その度ごとに、フュ−リ−は、「大丈夫だから」と彼女を促した。
 




そんなことをしているうちに。
ジュリアは目的の人物を見つけたようだった。
そのぺージから手が動くことはなく。
それなのに、瞳は写真を食い入るように見つめていて。
ジュリアは何も言わなかったが、フュ−リ−は彼女が見つけたことを確信した。
 




「こいつか?」
「・・・・・・・・・。
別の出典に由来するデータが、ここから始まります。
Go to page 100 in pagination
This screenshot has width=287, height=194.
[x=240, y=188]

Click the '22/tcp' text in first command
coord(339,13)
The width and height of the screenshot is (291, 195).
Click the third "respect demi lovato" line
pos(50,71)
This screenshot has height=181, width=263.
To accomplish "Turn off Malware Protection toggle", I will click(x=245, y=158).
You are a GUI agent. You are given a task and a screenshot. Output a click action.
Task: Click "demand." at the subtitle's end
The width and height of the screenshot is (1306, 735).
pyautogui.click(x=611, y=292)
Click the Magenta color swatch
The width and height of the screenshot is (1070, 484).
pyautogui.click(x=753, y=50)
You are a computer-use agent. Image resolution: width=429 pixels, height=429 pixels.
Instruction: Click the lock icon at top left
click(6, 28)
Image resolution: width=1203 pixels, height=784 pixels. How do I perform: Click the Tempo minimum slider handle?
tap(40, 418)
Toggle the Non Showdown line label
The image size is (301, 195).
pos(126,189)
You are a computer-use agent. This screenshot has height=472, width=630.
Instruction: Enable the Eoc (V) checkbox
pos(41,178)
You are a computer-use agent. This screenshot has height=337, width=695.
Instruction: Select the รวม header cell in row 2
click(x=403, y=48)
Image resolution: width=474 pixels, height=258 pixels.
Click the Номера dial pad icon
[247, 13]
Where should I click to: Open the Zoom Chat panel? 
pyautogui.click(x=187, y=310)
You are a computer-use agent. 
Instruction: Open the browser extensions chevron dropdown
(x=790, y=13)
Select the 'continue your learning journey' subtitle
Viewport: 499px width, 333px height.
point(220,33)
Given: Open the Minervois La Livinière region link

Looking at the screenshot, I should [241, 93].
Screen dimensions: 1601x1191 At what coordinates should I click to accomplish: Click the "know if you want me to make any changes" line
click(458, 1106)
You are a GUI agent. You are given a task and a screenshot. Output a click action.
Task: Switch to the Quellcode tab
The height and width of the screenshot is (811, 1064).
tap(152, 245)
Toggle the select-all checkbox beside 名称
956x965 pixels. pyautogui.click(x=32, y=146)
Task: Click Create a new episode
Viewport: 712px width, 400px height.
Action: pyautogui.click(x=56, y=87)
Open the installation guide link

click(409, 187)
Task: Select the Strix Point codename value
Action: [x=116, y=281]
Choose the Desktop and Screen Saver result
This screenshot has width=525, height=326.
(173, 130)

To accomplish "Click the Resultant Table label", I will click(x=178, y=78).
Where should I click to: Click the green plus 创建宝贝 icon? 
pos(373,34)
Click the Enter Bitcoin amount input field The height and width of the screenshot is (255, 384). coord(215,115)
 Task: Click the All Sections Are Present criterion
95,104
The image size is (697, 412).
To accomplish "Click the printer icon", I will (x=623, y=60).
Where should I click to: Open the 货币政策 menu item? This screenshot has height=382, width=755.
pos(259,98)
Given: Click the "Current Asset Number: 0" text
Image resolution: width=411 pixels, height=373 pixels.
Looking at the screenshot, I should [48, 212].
」
 




いつも、あれほどおしゃべりなジュリアは、声もでないらしい。
ただ、こくこくと首を頷いた。
 




そのリストを、フュ−リ−も見てみる。
 




そこには、とてもハンサムで、快活な表情をした、黒髪で蒼い目の男がいた。
(・・・・・こいつか・・・・・・。)
 
 




ラグナ・レウァ−ル
27歳
ウィンザーシティ出身
情報収集任務中、敵兵と遭遇。致傷。
現在、ウィンヒル村にて療養中
詳しくは、傷病者リストを参照
 




  
どうも、ジュリアの好きな男、ラグナは怪我をしているらしい。
それも、ウィンザーシティから遠く離れた、ウィンヒルのあたりで怪我をしたらし
い。
それでは、ジュリアと会えなくなっても当たり前だ。
 




  
「・・・・・・・・ラグナっていうんだ・・・・・。」




ずっと黙っていたジュリアがやっと口を開いた。
フュ−リ−ははっとした。
なぜなら、そう言った彼女の顔はどこか夢見るようで、今までの中で、一番美しかっ
たからだ。
 




 
やっぱり、俺じゃあだめなのか。
その男じゃないと、ジュリアにそういう幸せそうな顔はさせられないのか。





 
そして。
この、ラグナという男もきっと、ジュリアのことを愛しているのだろう。
ジュリアはこんなに魅力的なんだ。
愛さない訳がない。
それに、ラグナがジュリアに会いに来なかったのは、彼の意思ではく不可抗力だ。

 




(わかってはいたが・・・・・・・かなりつらい)
本当は、心のどこかで、ラグナが酷い男でジュリアを捨てたとかいう結果を望んでい
たのかもしれない。
そして、自分にも振り向いて欲しかったから、リスト作りをしたのかも知れない。
 




(卑怯者だよな。ジュリアの恋がうまくいくように願っているふりをして、その実、
心の奥ではうまくいかないことを望んでいたなんて)
 





フュ−リ−はコ−ヒ−をすすった。
コ−ヒ−の微かな苦味は、まるで自分の今の気持ちのようだった。